Jesus as Scapegoat: Weekly Summary

Jesus as Scapegoat

Summary: Sunday, April 30-Friday, May 5, 2017

Forgiveness demands three new simultaneous “seeings”: I must see God in the other; I must access God in myself; and I must see God in a new way that is larger than an “Enforcer.” (Sunday)

Jesus showed us how to hold the pain and let it transform us, rather than pass it on to the others around us. (Monday)

We are all tempted to project our problem on someone or something else rather than dealing with it in ourselves. (Tuesday)

An utterly new attitude (Spirit) has been released in history; it’s a spirit of love, compassion, and forgiveness. As Jesus prayed on the cross, “Father, forgive them, they know not what they do.” (Wednesday)

Jesus did not come to change the mind of God about humanity (it did not need changing)! Jesus came to change the mind of humanity about God. (Thursday)

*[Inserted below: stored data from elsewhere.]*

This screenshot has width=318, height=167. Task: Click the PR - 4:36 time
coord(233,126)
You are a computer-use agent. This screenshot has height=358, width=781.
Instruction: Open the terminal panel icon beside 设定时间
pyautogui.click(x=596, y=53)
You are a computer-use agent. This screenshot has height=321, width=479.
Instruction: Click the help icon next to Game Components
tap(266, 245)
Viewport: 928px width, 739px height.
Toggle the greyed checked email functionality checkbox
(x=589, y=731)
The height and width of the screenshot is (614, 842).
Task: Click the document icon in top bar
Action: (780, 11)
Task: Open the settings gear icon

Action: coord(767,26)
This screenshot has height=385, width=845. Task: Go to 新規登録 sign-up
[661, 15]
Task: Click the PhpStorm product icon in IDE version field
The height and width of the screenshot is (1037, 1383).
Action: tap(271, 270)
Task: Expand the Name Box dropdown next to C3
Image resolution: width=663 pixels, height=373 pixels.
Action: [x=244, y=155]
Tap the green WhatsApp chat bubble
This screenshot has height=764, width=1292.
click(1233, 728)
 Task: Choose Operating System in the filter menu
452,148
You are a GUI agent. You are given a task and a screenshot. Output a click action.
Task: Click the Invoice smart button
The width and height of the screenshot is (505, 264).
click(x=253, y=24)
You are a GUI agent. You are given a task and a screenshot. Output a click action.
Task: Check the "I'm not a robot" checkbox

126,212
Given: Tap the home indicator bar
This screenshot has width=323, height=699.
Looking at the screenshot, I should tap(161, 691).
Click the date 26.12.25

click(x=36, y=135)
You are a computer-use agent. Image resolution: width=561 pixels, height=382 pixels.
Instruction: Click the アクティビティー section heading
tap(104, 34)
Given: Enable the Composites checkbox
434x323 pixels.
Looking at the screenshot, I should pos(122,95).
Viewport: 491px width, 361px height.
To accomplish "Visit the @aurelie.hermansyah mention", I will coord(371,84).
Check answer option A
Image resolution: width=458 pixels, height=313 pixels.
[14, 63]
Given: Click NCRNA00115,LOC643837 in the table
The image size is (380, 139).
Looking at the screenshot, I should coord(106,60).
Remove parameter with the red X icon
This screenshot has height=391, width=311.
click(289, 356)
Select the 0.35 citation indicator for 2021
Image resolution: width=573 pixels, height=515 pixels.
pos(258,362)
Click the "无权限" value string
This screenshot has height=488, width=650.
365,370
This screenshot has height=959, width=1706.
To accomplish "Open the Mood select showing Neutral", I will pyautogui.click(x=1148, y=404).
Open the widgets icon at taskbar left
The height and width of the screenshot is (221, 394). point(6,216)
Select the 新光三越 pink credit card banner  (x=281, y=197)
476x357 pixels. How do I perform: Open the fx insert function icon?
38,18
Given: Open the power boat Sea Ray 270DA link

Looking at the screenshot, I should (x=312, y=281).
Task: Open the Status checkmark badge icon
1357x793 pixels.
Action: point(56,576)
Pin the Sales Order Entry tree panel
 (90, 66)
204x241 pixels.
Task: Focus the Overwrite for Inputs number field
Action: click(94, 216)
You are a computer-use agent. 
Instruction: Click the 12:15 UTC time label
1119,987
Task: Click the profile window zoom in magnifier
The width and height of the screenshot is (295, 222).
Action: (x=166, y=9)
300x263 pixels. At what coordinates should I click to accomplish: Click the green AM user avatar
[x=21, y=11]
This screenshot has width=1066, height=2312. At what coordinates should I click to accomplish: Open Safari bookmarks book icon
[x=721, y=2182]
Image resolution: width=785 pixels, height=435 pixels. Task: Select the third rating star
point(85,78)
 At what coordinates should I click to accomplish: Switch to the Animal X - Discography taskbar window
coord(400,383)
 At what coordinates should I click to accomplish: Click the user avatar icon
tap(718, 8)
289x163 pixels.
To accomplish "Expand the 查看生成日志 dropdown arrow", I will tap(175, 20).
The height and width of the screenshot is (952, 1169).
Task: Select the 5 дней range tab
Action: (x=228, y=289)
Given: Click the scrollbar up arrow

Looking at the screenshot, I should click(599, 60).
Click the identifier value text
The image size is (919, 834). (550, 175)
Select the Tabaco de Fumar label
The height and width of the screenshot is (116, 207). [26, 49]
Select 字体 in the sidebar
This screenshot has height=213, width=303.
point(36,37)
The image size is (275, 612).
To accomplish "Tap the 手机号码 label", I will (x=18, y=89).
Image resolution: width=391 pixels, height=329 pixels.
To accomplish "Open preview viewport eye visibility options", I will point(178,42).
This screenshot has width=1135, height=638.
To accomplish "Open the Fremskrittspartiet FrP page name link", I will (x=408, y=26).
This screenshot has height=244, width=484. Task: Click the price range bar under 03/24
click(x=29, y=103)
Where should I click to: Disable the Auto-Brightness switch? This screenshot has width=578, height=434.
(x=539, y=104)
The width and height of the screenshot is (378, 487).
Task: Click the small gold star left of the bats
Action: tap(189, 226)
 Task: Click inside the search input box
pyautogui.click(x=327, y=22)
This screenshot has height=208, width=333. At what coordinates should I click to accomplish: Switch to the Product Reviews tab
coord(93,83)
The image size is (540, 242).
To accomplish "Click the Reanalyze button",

The cross moves us from the rather universal myth of redemptive violence to a new scenario of transformative suffering. (Friday)

 

Practice: Standing at the Cross

Picture yourself before the crucified Jesus; recognize that he became what you fear: nakedness, exposure, vulnerability, and failure. He became sin to free you from sin. (See 2 Corinthians 5:21.) He became what we do to one another in order to free us from the lie of punishing and scapegoating each other. He became the crucified so we would stop crucifying. He refused to transmit his pain onto others.

In your imagination, receive these words as Jesus’ invitation to you from the cross:

My beloved, I am your self. I am your beauty. I am your goodness, which you are destroying. I am what you do to what you should love. I am what you are afraid of: your deepest and best and most naked self—your soul. Your sin largely consists in what you do to harm goodness—your own and others’. You are afraid of the good; you are afraid of me. You kill what you should love; you hate what could transform you. I am Jesus crucified. I am yourself, and I am all of humanity.

And now respond to Jesus on the cross, hanging at the center of human history, turning history around:

Jesus, Crucified, you are my life and you are also my death. You are my beauty, you are my possibility, and you are my full self. You are everything I want, and you are everything I am afraid of. You are everything I desire, and you are everything I deny. You are my outrageously ignored and neglected soul.

Jesus, your love is what I most fear. I can’t let anybody love me for nothing. Intimacy with you or anyone terrifies me.

I am beginning to see that I, in my own body, am an image of what is happening everywhere, and I want it to stop today. I want to stop the violence toward myself, toward the world, toward you. I don’t need ever again to create any victim, even in my mind.

You alone, Jesus, refused to be crucifier, even at the cost of being crucified. You never asked for sympathy. You never played the victim or asked for vengeance. You breathed forgiveness.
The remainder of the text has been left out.